Monday, October 17, 2016

Why was Farquhar hanged?

In Part II of "An Occurrence at Owl Creek Bridge" the Union scout posing as a Confederate soldier tells Peyton Farquhar:


The commandant has issued an order, which is posted everywhere, declaring that any civilian caught interfering with the railroad, its bridges, tunnels, or trains will be summarily hanged.



"Summarily" means without delay, without the customary formalities such as a trial. Peyton is caught red-handed trying to set fire to the Owl Creek Bridge. His capture is not described in the text, but the reader can imagine the scene. One of the reasons the reader can imagine the capture scene so vividly is that Ambrose Bierce has already described it in considerable detail in Part I.


When Farquhar is talking to the Union scout he asks him:



"Suppose a man--a civilian and student of hanging--should elude the picket post and perhaps get the better of the sentinel," said Farquhar, smiling, "what could he accomplish?" 



This shows that he has a strong intention to set fire to the accumulated dry driftwood under the bridge. He might even be thinking about killing the sentinel. Then at the very end of Part II, the reader comes to the ominous lines:



The lady had now brought the water, which the soldier drank. He thanked her ceremoniously, bowed to her husband and rode away. An hour later, after nightfall, he repassed the plantation, going northward in the direction from which he had come.

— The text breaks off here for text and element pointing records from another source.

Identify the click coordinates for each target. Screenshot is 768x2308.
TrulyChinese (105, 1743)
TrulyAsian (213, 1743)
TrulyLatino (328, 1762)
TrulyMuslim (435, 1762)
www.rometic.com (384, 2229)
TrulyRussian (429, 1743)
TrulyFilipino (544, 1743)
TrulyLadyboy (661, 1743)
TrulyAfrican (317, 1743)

He was a Federal scout.



The reader can visualize Farquhar leaving his horse hitched to a tree and sneaking up to the bridge with a big can of kerosene and some kitchen matches. There are soldiers waiting for him in the dark because their officers have been warned to expect him. Suddenly the scene lights up as the soldiers uncover their dark lanterns. Peyton Farquhar is carrying all the evidence his captors need to convict him of arson. He will be "summarily hanged" the next morning. This is how Part I of the story opens.



A man stood upon a railroad bridge in northern Alabama, looking down into the swift water twenty feet below. The man's hands were behind his back, the wrists bound with a cord. A rope closely encircled his neck. 



When Farquhar walks into the trap, the reader can not only imagine the silent scene with the Union soldiers waiting in the dark and posted in various places near the bridge to forestall any escape, but the reader can even imagine Farquhar's feelings when he realizes he has lost his life, his family, his home, his plantation--everything.


Then Ambrose Bierce, the notorious cynic, plays a sadistic trick on the reader. For a long while it looks as if Farquhar is going to make a miraculous escape. The contrast between most of Part III and the hanging scene in Part I is exhilarating. The reader has been standing in Farquhar's boots waiting to fall to his death, and suddenly it seems as if this is not a story about a man being hanged but about a man escaping that terrible fate. But there is no escape after all. This is realism, not romanticism.




Peyton Farquhar was dead; his body, with a broken neck, swung gently from side to side beneath the timbers of the Owl Creek bridge.